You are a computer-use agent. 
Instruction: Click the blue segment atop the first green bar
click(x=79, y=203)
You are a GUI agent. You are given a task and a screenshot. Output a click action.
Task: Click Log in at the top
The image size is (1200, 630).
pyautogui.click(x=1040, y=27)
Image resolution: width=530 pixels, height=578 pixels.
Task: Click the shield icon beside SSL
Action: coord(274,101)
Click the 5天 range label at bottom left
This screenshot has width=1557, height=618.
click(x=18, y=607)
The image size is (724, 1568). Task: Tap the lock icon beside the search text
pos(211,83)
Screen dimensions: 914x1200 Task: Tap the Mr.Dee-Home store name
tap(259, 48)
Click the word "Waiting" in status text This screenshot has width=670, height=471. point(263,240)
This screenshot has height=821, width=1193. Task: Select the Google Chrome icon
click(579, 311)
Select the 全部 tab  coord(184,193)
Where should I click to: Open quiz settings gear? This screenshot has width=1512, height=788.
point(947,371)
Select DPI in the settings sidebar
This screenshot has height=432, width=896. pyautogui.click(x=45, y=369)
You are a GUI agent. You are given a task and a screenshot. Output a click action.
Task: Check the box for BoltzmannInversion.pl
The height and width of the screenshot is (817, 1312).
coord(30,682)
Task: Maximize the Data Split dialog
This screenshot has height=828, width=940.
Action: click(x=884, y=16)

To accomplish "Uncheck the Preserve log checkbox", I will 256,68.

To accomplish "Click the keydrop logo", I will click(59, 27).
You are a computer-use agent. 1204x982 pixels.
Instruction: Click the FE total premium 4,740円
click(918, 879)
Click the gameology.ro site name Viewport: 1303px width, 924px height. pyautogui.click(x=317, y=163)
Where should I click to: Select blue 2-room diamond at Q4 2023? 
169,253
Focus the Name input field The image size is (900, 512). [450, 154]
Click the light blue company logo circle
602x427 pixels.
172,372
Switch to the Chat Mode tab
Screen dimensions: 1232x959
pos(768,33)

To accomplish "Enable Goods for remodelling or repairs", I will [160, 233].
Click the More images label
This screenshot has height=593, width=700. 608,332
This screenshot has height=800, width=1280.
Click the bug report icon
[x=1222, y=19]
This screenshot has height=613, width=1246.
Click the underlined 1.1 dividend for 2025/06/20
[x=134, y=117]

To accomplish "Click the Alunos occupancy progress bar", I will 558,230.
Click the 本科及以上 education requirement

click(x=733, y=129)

======

YOUR GOAL - Nothing should appear in the output except the lines from the one with "This screenshot has height=828, width=940." through the end of the records above, copied exactly.

SOLVED PROBLEM -
This screenshot has height=828, width=940.
Action: click(x=884, y=16)

To accomplish "Uncheck the Preserve log checkbox", I will 256,68.

To accomplish "Click the keydrop logo", I will click(59, 27).
You are a computer-use agent. 1204x982 pixels.
Instruction: Click the FE total premium 4,740円
click(918, 879)
Click the gameology.ro site name Viewport: 1303px width, 924px height. pyautogui.click(x=317, y=163)
Where should I click to: Select blue 2-room diamond at Q4 2023? 
169,253
Focus the Name input field The image size is (900, 512). [450, 154]
Click the light blue company logo circle
602x427 pixels.
172,372
Switch to the Chat Mode tab
Screen dimensions: 1232x959
pos(768,33)

To accomplish "Enable Goods for remodelling or repairs", I will [160, 233].
Click the More images label
This screenshot has height=593, width=700. 608,332
This screenshot has height=800, width=1280.
Click the bug report icon
[x=1222, y=19]
This screenshot has height=613, width=1246.
Click the underlined 1.1 dividend for 2025/06/20
[x=134, y=117]

To accomplish "Click the Alunos occupancy progress bar", I will 558,230.
Click the 本科及以上 education requirement

click(x=733, y=129)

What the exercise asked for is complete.